• [DATA IN THIS EXERCISE]:
+-------+

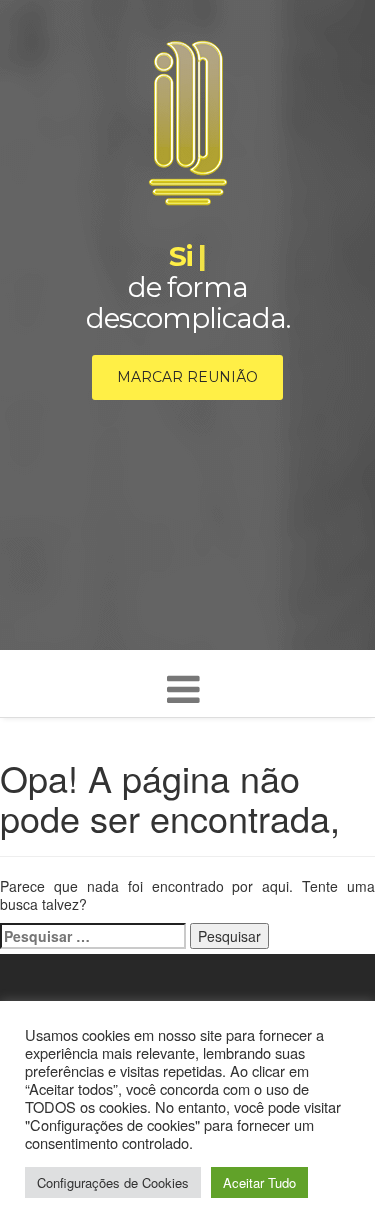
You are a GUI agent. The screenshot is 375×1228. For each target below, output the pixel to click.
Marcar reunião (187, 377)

+-------+

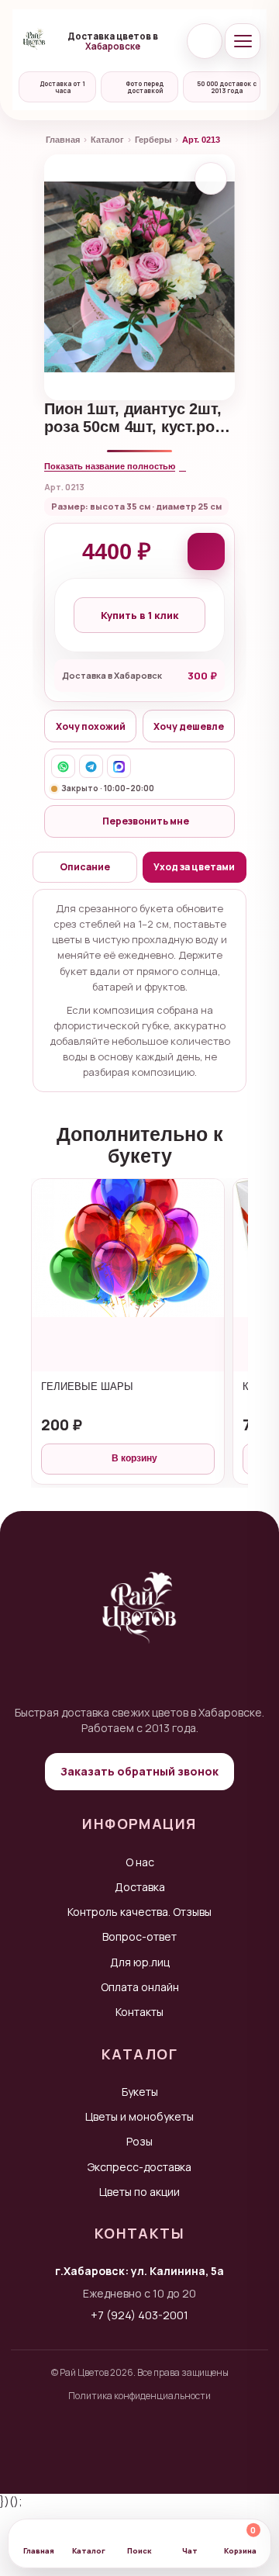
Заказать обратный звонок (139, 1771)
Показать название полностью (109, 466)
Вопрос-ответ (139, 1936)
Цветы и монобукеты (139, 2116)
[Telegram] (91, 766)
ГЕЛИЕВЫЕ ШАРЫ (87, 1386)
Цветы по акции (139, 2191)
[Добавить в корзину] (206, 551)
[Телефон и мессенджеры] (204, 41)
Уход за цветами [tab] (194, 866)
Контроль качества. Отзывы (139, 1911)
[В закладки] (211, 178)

+-------+

• [EXERCISE REQUIREMENTS]:
In your answer, include only the lines above starting at the line that holds "[Telegram] (91, 766)" and ending at the line that holds "[В закладки] (211, 178)", copied exactly.

• [REPLY]:
[Telegram] (91, 766)
ГЕЛИЕВЫЕ ШАРЫ (87, 1386)
Цветы по акции (139, 2191)
[Добавить в корзину] (206, 551)
[Телефон и мессенджеры] (204, 41)
Уход за цветами [tab] (194, 866)
Контроль качества. Отзывы (139, 1911)
[В закладки] (211, 178)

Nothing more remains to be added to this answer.